MEMORIES IN FOCUS: How teachers spent their summer 'vacation' years ago
MARION HISTORICAL MUSEUM PHOTO
Current and would-be teachers from the county's nearly 120 city and rural schools gather in 1905 for a "normal institute," which is how most local teachers at the time were trained.
In early years, establishing education involved teaching teachers, and for many years this was done locally.
Until 1877, teachers merely had to write their names, read a paragraph from a newspaper, and answer an oral question or two to prove they were qualified.

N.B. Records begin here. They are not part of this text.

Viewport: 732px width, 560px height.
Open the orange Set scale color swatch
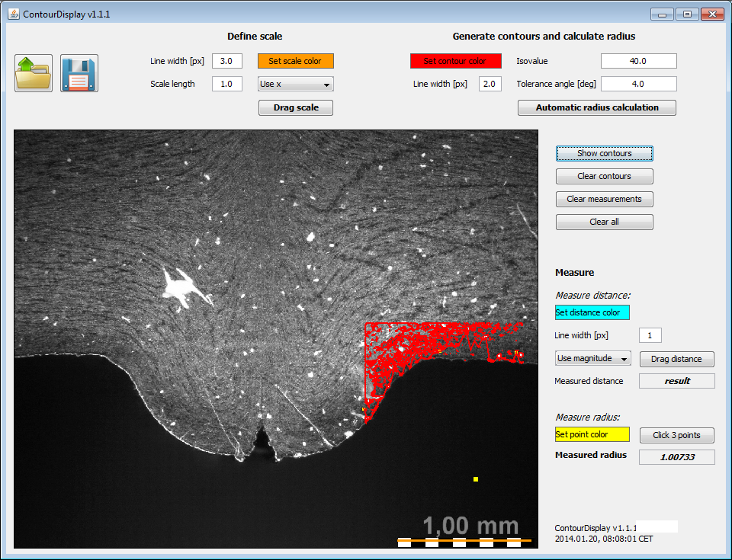296,61
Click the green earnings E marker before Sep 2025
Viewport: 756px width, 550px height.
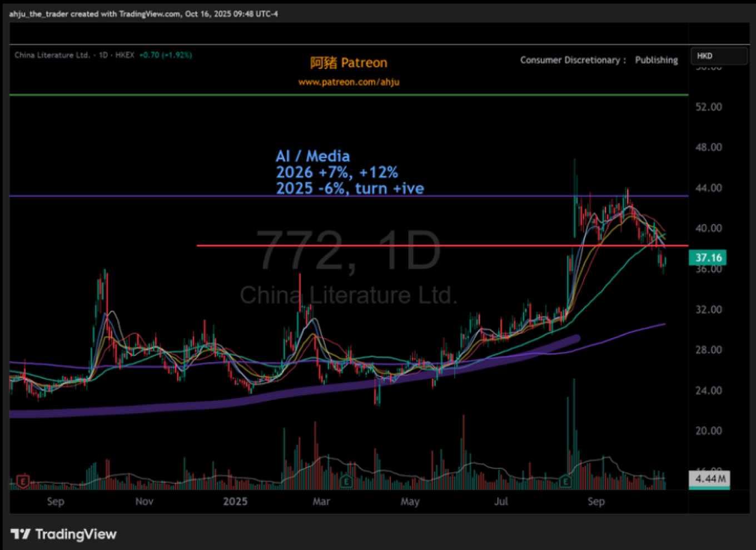pos(566,482)
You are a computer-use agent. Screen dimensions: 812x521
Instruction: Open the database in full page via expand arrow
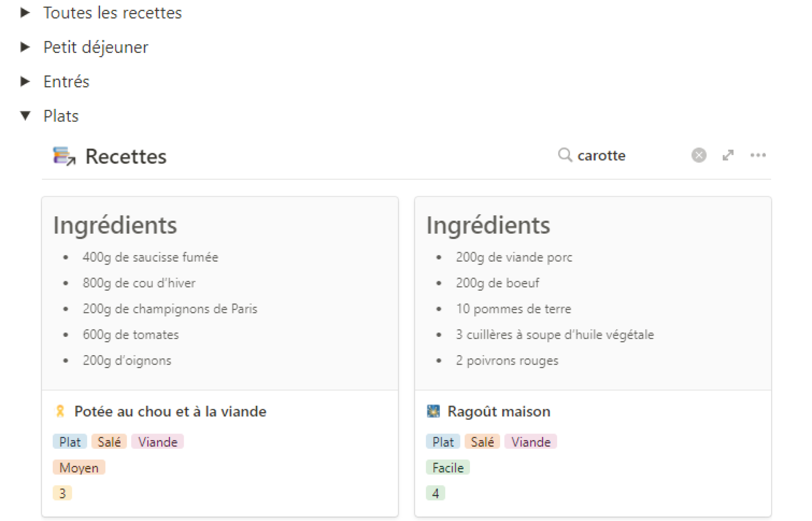point(728,155)
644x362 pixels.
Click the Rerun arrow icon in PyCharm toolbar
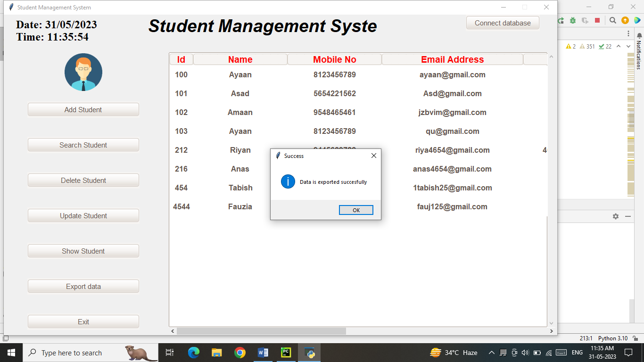point(561,21)
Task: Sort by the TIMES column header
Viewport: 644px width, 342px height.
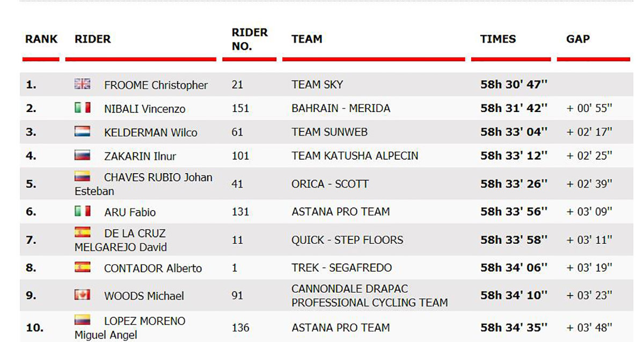Action: pyautogui.click(x=498, y=39)
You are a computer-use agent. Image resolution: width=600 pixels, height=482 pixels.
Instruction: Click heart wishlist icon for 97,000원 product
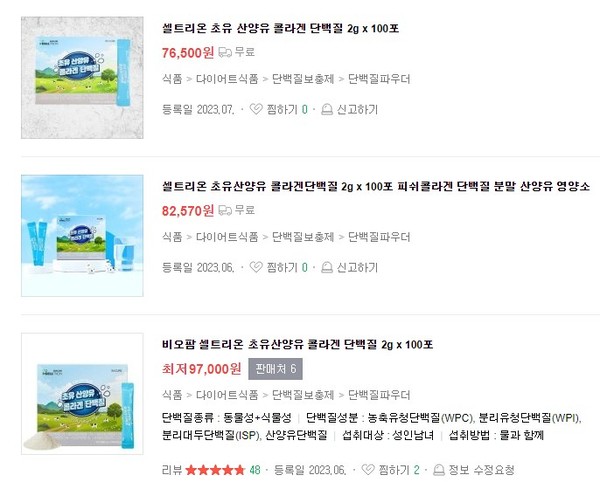(368, 469)
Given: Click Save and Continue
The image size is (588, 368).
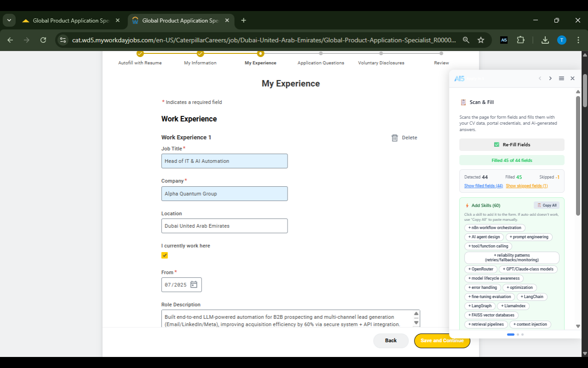Looking at the screenshot, I should coord(442,340).
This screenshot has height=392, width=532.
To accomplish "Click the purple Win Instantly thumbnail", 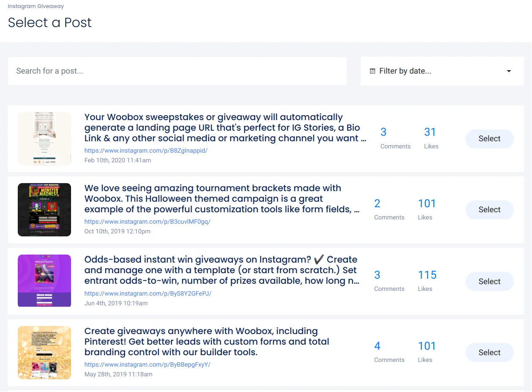I will pos(44,281).

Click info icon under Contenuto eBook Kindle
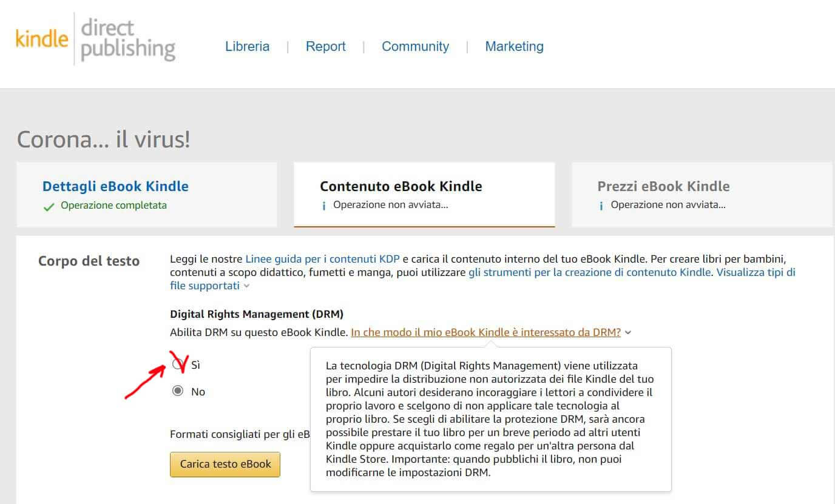(x=324, y=206)
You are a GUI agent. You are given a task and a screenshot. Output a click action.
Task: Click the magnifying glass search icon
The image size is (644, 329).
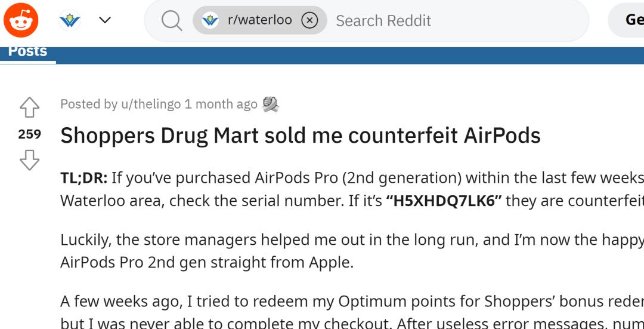pos(172,20)
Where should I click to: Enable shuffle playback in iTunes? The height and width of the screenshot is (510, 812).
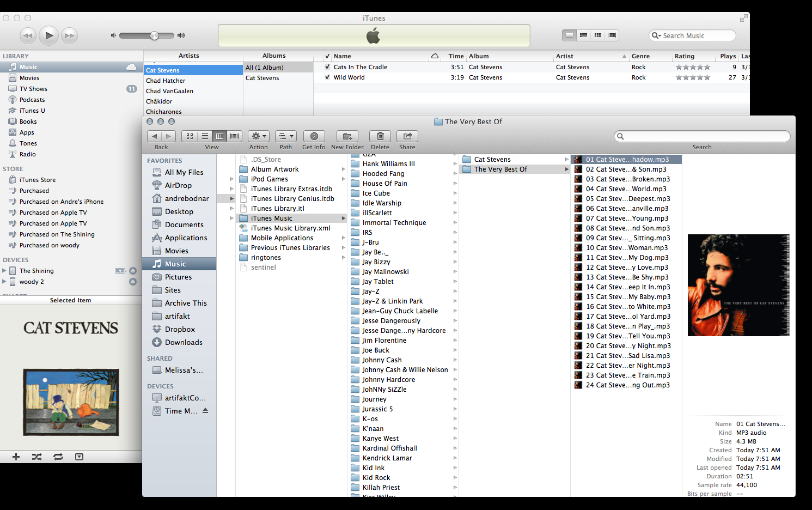(36, 457)
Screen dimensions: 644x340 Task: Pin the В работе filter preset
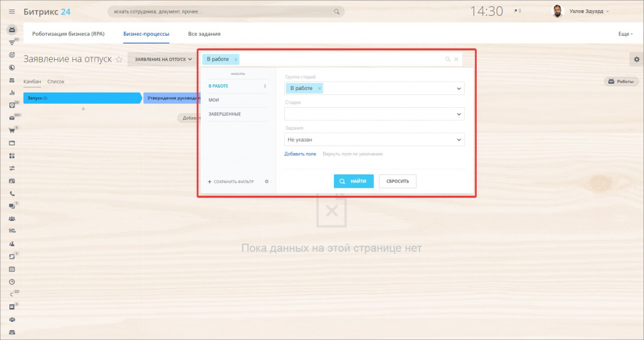tap(265, 86)
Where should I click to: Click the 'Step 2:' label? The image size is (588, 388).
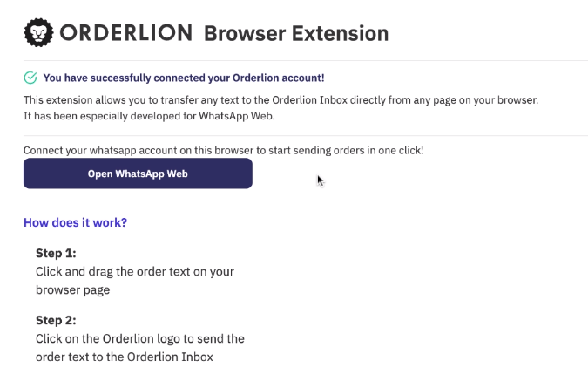[x=56, y=319]
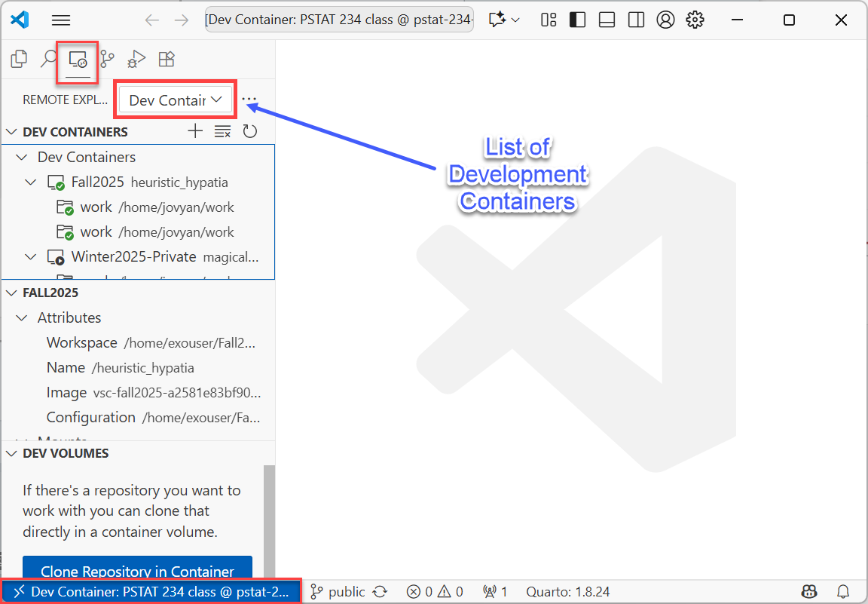868x604 pixels.
Task: Click the plus icon in Dev Containers header
Action: click(x=195, y=131)
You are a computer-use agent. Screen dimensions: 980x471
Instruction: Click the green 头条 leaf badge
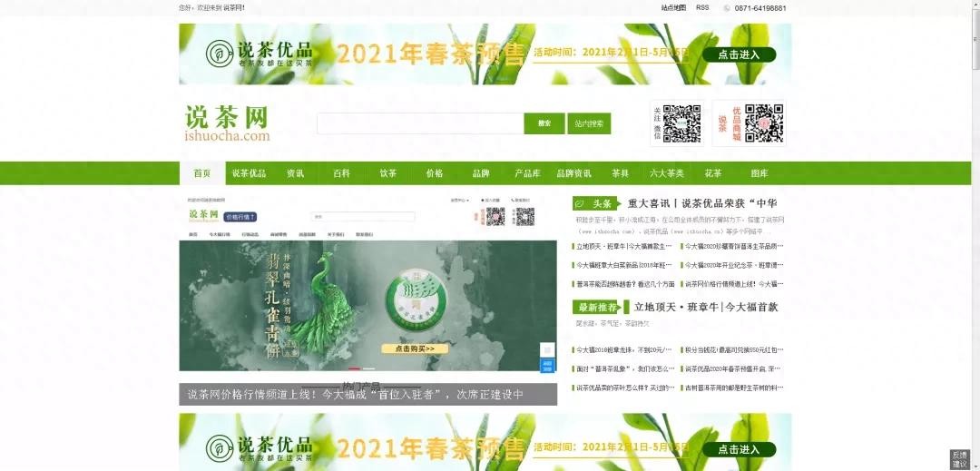[x=594, y=204]
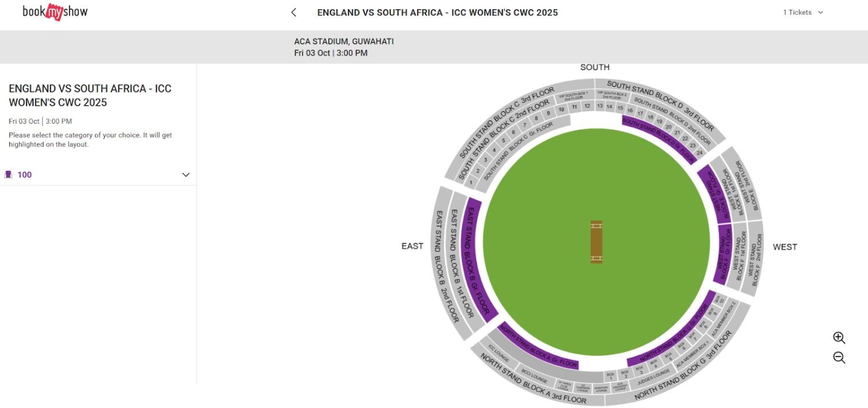
Task: Open the 1 Tickets dropdown
Action: pyautogui.click(x=803, y=12)

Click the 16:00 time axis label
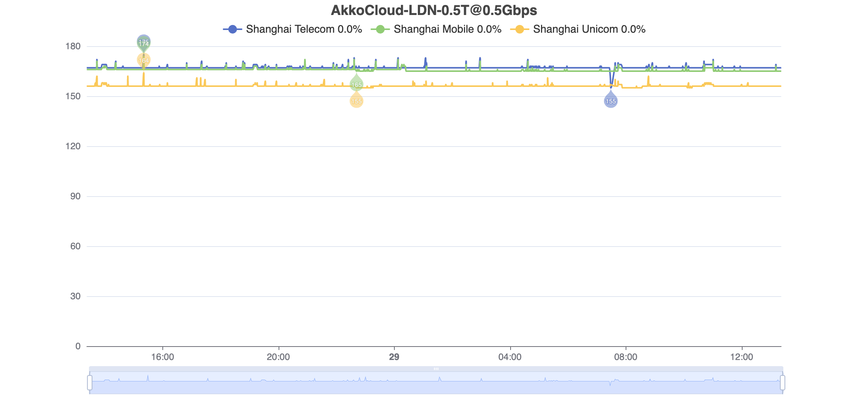coord(162,357)
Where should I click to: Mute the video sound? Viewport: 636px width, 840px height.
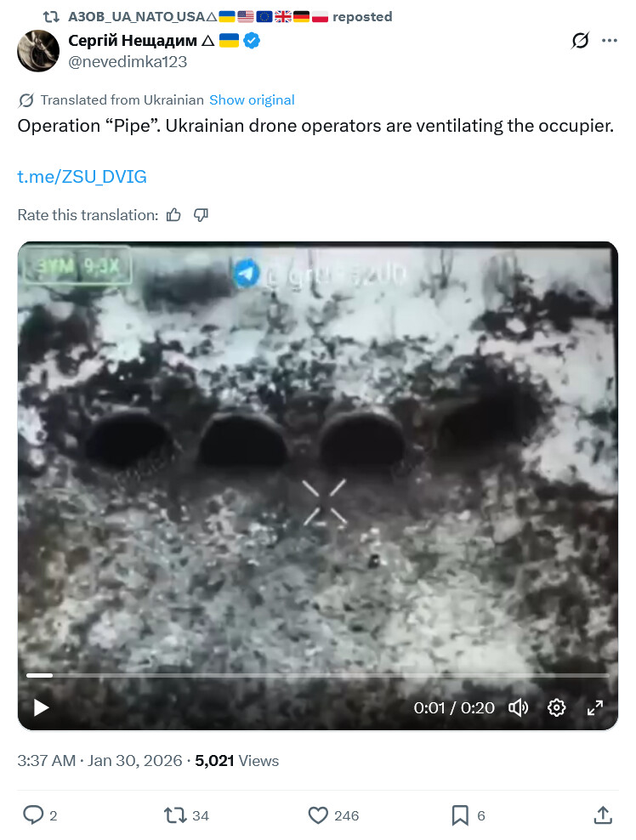point(518,707)
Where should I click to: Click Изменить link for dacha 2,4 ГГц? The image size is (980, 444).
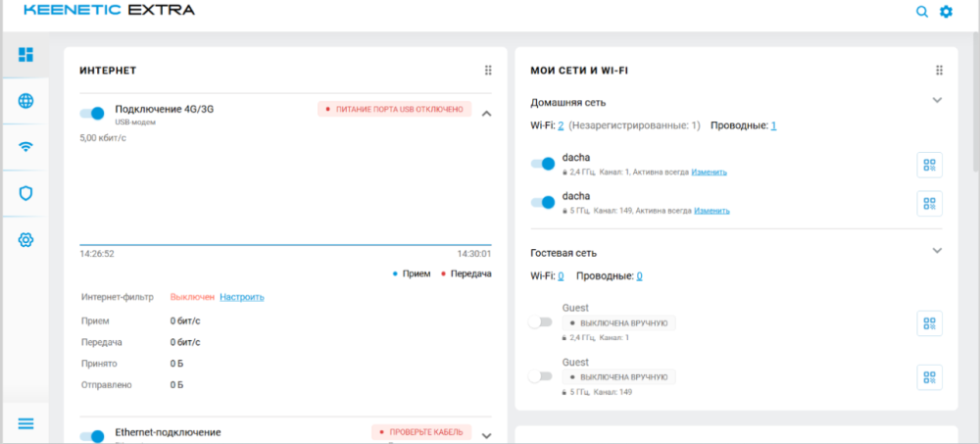coord(709,172)
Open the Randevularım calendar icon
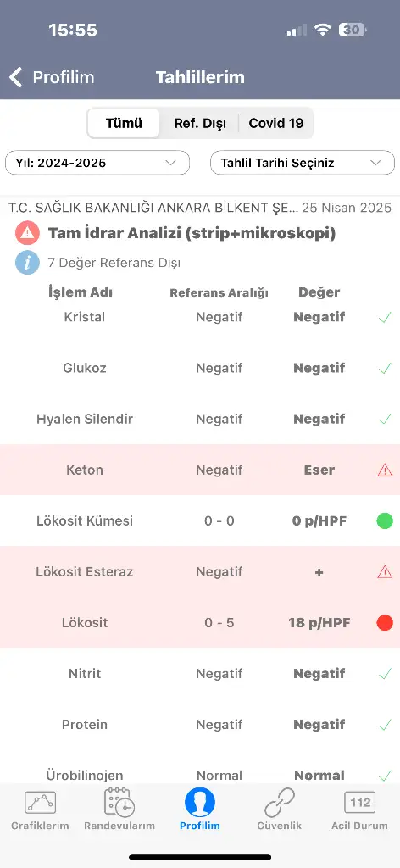The image size is (400, 868). coord(119,802)
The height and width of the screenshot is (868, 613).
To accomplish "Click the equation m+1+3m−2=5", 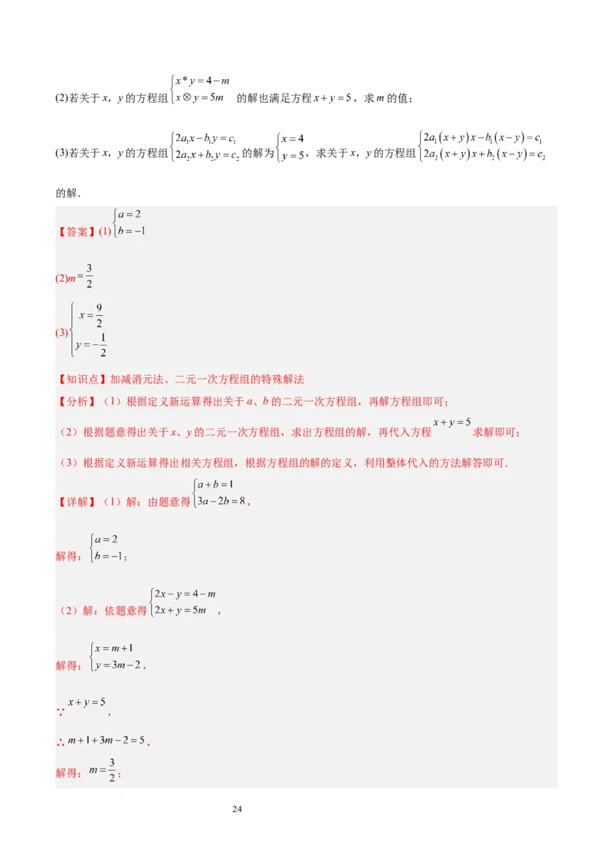I will [x=106, y=741].
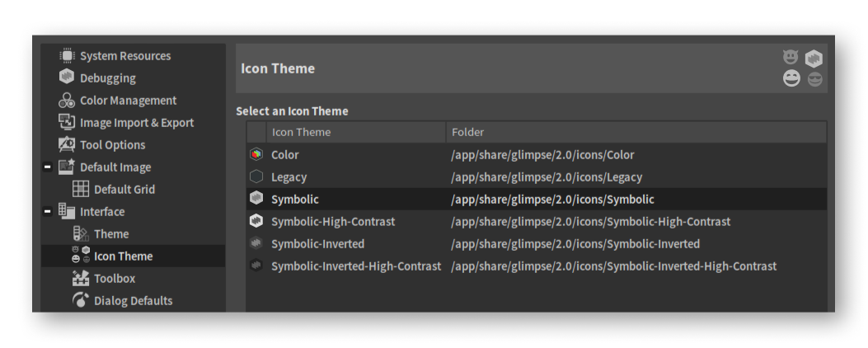The image size is (868, 348).
Task: Sort by the Folder column header
Action: 636,132
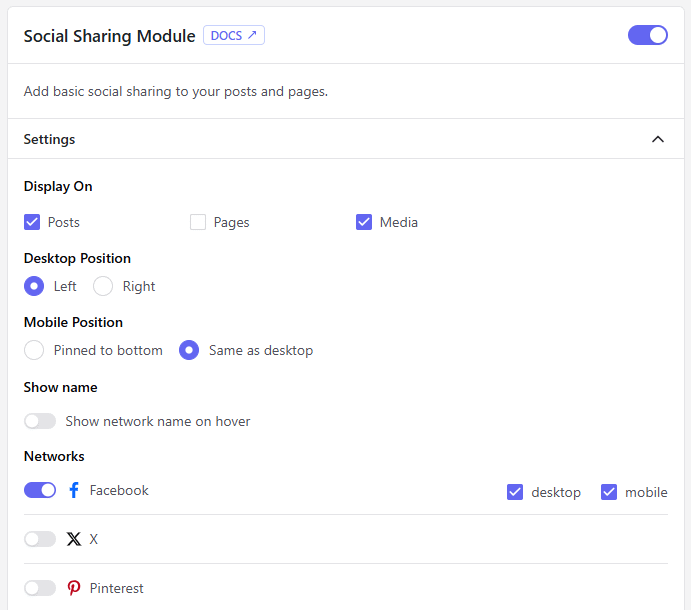The width and height of the screenshot is (691, 610).
Task: Select the Right desktop position
Action: (x=103, y=286)
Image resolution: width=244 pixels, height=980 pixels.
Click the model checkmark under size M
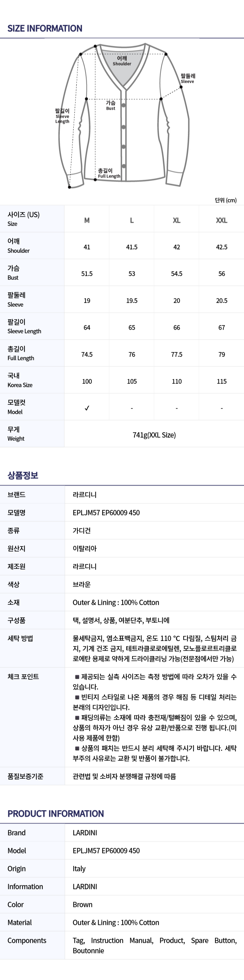(x=87, y=408)
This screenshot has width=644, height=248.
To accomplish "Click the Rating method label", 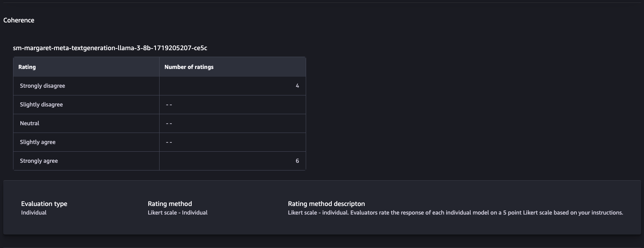I will pyautogui.click(x=170, y=204).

Some teachers enrolled in “normal schools,” established in Kansas first in Emporia, then with branches in Hays and Pittsburg. But most were trained in “normal institutes” established in each county.
It was not until 1947 that teachers had to be certified by the state, and it was not until 1959 that a college degree became a requirement for teaching.
The heyday of normal institutes was in the early 1900s, when, every summer, current and prospective teachers would gather for a two- to four-week school conducted by local superintendents and typically presided over by a superintendent from another county.
In 1905, a total of 143 teachers and would-be teachers enrolled in Marion County’s institute at the Hill School in Marion.
Classes ran from 7:30 a.m. until 12:30 p.m. Tuesday through Saturday and included instruction in algebra, arithmetic, bookkeeping, geography, grammar, government, history, physiology, physics, reading, and spelling, which at the time was referred to as orthography.
Teachers already certified had to attend for two weeks. Others, including recent graduates of city and country schools, attended all four weeks.
“The older teachers must attend to avoid ‘ruts’ and keep in touch with progress in the education world,” a notice in the Marion Record stated.
School boards often visited the institute and chose which teachers to hire based on their performance.
Tuition was $1 (the equivalent of $28.53 total), with study materials costing 10 cents — 15 cents if mailed. Room and board was available throughout Marion.
“Probably the liveliest session of the four weeks,” the Record reported at the time, “was the game of ball played between Hillsboro’s [city] team and the institute team.
“Mr. J.W. Schidler, superintendent of the Hillsboro schools, arose and in a dignified and ceremonious way announced the victory for Hillsboro, remarking in the course of his little spiel that he was very glad the laurels had been carried off by his hometown.
“‘You are glad, are you?’ came in thunderous, gladiatorial tones from a deep-chested institutor.
“‘Yes, I am glad,’ re-echoed the Hillsboro pedagogue.
“These last words had no more than escaped his lips until he was sorry that he spoke. He was seized by several members of the defeated army and carried in the most undignified manner down the stairs to a water bucket, into which he was unceremoniously ‘ducked.’
“After this harmless diversion, he came up smiling and said he was sorry after thinking it over that the Hillsboro fellows won, which acknowledgment closed the incident amicably.”
For the record, Hillsboro won, 11-6, at the Marion ball diamond.